High Speed Rail Criticised By Influential Think Tank

High Speed Rail 'Economically Flawed'

PRESS ASSOCIATION -- The Government's proposed £32 billion HS2 high-speed rail project is "economically flawed", according to a new report.

The scheme is a "political vanity project" and based on "bogus assumptions", said the Institute of Economic Affairs (IEA).

The cost of the project will require a contribution of £1,000 per income tax payer and is not commercially viable, the think-tank's report added.

HS2, which is at the heart of the Government's transport strategy, involves a new high-speed line through beauty spots in Tory heartlands from London to Birmingham, to be completed by around 2026. There are also plans for a Y-shaped extension to Manchester and Leeds, and possibly further north, to be completed around 2032/33.

The IEA report said estimates made by the Government of demand on the route are very optimistic and the first five miles of the route, from Euston in London to Old Oak Common, will add almost 25% (around £4 billion) to the cost of the first phase but deliver negligible time savings.

It said significant environmental and social costs are not included in the assessment of the economic case, with several areas likely to be affected by planning blight. And claims that HS2 will bridge the north-south divide and bring regeneration should be treated with scepticism as the evidence is largely speculative, it added.

GIVEN RECORDS:
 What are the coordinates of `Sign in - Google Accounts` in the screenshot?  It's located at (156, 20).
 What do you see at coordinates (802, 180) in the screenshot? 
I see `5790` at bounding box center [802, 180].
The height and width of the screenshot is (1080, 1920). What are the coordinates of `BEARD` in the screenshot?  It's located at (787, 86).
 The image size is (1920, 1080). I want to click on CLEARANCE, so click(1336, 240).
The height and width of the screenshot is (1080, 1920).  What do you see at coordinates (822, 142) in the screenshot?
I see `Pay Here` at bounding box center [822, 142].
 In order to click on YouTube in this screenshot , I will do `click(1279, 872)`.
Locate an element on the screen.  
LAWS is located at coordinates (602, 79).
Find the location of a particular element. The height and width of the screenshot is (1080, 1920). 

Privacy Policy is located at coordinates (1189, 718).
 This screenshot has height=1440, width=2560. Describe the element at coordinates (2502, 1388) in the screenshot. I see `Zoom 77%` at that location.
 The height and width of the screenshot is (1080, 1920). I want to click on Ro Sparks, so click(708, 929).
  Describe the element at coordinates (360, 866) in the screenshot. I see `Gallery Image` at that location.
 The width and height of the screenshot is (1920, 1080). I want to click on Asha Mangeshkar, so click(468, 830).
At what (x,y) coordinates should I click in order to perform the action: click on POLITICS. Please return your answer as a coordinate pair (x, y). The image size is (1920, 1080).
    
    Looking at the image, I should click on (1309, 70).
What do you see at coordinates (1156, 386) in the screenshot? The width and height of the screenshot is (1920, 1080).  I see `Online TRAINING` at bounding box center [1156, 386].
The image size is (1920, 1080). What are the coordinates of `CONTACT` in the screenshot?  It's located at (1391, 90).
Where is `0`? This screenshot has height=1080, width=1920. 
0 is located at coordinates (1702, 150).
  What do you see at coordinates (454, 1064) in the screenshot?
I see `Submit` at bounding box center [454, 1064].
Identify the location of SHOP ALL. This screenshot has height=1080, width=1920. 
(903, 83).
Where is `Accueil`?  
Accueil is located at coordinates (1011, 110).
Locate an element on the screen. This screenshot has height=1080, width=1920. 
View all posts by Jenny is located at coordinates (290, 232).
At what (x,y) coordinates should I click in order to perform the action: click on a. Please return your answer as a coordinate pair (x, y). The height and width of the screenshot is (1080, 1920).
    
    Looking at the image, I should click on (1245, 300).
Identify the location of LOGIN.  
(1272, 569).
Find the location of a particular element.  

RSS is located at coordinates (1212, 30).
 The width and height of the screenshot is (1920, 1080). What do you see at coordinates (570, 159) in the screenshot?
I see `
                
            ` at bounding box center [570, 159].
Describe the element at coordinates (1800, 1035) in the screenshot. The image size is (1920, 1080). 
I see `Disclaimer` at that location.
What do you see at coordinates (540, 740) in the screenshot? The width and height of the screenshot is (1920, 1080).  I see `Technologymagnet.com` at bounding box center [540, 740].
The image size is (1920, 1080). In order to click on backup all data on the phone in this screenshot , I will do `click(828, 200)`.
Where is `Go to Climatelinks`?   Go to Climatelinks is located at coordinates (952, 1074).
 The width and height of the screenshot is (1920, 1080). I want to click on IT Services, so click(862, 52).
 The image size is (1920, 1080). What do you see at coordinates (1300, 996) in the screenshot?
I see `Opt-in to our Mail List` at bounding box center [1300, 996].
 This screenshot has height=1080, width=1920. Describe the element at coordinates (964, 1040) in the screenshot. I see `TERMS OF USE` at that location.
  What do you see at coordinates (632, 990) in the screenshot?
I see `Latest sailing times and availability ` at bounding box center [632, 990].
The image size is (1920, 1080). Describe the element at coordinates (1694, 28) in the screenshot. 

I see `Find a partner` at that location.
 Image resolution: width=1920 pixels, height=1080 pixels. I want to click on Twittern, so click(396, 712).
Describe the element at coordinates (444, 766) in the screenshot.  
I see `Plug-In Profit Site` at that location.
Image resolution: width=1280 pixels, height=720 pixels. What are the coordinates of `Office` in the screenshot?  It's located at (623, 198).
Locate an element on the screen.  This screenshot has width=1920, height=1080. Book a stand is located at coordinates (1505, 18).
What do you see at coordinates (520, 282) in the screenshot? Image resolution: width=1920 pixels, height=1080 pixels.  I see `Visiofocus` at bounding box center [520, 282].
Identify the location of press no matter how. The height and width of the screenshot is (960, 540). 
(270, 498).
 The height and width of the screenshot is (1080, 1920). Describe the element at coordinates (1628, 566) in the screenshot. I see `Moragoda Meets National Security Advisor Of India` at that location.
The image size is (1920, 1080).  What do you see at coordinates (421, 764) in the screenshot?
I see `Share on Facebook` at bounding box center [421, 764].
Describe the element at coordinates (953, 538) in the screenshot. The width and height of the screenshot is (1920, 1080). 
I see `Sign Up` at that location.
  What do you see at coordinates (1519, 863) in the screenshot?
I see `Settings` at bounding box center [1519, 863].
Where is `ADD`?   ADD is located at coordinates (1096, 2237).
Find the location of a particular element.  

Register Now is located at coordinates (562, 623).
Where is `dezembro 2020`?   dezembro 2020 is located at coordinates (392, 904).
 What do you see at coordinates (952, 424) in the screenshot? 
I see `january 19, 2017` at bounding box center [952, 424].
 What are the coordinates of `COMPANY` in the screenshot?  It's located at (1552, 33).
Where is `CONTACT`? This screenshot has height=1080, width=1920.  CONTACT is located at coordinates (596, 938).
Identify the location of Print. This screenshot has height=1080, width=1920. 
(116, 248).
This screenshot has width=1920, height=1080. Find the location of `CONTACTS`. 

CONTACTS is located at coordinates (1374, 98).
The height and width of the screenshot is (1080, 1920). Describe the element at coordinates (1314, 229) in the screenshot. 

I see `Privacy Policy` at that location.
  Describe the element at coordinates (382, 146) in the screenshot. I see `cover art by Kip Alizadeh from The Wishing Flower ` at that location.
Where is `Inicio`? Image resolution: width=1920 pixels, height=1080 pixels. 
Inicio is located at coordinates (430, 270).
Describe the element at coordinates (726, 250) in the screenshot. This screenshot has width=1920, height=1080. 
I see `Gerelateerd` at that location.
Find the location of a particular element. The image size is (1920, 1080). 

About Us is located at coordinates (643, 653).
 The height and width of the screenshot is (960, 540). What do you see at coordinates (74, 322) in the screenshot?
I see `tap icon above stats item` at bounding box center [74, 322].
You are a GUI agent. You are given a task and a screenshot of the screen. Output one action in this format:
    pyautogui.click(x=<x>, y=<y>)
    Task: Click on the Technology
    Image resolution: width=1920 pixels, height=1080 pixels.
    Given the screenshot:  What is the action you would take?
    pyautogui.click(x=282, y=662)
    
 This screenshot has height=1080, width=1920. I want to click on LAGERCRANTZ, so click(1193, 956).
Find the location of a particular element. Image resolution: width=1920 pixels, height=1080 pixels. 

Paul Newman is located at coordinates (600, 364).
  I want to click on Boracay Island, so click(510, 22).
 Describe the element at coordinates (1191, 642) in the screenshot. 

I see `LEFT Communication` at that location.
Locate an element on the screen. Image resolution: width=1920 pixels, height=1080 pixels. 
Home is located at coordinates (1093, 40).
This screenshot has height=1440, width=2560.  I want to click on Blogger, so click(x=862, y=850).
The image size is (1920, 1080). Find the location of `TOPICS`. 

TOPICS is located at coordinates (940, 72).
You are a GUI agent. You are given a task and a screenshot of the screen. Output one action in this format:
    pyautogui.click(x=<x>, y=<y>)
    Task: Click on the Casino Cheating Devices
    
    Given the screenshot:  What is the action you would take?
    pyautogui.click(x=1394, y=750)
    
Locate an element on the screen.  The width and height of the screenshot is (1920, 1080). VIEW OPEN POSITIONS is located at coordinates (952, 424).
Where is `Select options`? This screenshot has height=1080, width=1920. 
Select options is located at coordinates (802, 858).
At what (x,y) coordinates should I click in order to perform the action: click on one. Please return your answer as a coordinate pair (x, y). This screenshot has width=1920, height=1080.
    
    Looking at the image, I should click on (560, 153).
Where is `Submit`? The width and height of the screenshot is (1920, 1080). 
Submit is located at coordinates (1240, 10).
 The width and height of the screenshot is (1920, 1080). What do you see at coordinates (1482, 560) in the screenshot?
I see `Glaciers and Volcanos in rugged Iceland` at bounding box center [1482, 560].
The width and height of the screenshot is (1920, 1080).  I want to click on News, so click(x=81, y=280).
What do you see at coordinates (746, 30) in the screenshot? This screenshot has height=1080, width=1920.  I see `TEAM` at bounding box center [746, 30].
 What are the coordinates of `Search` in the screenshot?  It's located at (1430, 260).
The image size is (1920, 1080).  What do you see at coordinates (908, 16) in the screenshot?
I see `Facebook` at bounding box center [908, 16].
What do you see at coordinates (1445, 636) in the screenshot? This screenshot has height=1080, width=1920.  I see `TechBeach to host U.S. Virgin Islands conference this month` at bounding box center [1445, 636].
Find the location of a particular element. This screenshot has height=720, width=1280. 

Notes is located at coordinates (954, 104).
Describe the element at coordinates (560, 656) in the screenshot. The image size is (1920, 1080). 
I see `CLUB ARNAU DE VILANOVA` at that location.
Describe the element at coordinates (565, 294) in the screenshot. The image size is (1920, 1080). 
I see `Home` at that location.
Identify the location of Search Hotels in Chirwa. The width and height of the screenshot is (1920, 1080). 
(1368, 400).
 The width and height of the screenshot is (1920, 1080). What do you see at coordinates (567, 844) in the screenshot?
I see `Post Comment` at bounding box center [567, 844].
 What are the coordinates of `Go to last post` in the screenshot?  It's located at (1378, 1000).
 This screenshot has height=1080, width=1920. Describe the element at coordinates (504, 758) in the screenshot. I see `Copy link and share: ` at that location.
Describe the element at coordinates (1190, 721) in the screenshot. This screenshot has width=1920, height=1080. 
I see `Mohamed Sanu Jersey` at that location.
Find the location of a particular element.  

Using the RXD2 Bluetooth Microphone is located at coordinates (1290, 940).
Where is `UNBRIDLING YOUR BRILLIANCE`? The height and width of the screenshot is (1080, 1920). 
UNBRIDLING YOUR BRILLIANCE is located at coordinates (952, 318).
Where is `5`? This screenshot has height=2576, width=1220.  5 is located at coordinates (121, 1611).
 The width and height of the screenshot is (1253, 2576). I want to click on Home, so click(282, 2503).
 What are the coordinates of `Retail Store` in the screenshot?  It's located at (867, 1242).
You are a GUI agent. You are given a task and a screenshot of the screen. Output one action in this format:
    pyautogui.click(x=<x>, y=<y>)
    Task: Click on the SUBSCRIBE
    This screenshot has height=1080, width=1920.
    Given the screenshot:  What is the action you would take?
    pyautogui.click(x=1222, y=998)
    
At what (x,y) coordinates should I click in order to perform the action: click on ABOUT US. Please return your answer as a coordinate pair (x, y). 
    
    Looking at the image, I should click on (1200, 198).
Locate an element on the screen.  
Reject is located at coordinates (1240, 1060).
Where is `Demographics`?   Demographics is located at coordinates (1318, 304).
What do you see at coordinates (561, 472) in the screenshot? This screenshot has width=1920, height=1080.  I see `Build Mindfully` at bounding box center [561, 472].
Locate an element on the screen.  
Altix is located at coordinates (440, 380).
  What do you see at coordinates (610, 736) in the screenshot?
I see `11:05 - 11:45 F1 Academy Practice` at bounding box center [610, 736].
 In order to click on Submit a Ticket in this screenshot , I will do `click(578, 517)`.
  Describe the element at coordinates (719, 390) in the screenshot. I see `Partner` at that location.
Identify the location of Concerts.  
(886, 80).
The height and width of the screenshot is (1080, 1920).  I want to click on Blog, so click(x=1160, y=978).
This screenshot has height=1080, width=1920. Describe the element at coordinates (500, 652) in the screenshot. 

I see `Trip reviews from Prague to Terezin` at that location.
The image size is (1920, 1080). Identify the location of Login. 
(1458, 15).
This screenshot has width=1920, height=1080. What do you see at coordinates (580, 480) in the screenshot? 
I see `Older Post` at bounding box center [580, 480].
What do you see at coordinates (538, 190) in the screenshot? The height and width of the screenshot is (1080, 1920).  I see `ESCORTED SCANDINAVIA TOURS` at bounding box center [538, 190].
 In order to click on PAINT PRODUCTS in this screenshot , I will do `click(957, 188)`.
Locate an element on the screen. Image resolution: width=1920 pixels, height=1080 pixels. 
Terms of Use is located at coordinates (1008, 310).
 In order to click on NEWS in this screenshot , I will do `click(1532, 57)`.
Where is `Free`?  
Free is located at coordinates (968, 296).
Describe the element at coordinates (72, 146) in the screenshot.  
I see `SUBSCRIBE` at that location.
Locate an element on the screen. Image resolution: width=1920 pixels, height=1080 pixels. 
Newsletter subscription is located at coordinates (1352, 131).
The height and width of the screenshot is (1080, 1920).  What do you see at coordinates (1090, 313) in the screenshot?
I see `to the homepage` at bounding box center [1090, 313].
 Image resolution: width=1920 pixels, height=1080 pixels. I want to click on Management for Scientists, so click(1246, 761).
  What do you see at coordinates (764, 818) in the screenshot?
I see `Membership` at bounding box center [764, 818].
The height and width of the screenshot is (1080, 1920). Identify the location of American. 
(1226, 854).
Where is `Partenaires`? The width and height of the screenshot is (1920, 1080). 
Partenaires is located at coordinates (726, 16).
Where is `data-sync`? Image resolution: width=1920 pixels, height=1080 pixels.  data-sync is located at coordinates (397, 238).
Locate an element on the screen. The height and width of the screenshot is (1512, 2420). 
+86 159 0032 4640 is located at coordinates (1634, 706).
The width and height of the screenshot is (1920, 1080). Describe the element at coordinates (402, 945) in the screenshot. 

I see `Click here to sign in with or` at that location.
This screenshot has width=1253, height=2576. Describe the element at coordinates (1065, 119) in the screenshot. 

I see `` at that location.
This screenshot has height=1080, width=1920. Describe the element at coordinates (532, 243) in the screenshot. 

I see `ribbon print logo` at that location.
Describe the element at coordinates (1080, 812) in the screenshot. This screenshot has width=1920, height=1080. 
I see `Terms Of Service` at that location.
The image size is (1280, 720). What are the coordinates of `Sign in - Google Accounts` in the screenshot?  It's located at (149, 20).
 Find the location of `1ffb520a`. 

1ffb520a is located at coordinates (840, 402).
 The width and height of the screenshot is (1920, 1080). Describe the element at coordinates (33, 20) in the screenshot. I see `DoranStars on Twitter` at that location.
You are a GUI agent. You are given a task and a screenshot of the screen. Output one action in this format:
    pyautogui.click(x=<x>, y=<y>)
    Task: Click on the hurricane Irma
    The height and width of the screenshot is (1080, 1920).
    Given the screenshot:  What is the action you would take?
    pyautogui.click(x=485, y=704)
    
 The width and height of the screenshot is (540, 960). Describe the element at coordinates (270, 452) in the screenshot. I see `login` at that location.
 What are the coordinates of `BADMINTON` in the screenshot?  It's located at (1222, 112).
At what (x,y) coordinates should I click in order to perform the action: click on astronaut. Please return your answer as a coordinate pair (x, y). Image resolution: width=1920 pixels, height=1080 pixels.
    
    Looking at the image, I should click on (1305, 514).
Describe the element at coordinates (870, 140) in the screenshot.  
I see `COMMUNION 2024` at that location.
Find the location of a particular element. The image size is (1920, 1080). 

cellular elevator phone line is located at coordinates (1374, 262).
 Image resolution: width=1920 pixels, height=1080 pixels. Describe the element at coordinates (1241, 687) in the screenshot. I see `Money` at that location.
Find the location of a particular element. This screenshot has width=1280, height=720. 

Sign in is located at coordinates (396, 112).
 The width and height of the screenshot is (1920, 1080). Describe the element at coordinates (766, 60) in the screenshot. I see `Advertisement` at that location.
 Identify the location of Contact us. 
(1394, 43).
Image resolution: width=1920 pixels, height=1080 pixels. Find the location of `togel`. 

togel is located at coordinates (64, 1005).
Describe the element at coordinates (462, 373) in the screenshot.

REQUIRED TASKS:
- 1) Using the HS2 article, decide whether each statement agrees with it: (a) the cost of the project would require £1,000 from each income tax payer; (b) the London to Birmingham line is due for completion around 2032/33; (c) the first five miles of the route would bring significant time savings. Answer yes or no for each, quoting the deciding words of the article exactly.
- 2) Please repeat word for word the part of the HS2 article that opens with the words containing "The scheme is" and closes with "completed around 2032/33.".
None of the rows above are needed here.

SOLUTIONS TO THE EXERCISE:
- 1)
(a) Yes: "The cost of the project will require a contribution of £1,000 per income tax payer"
(b) No: "from London to Birmingham, to be completed by around 2026"
(c) No: "but deliver negligible time savings"

- 2)
The scheme is a "political vanity project" and based on "bogus assumptions", said the Institute of Economic Affairs (IEA).

The cost of the project will require a contribution of £1,000 per income tax payer and is not commercially viable, the think-tank's report added.

HS2, which is at the heart of the Government's transport strategy, involves a new high-speed line through beauty spots in Tory heartlands from London to Birmingham, to be completed by around 2026. There are also plans for a Y-shaped extension to Manchester and Leeds, and possibly further north, to be completed around 2032/33.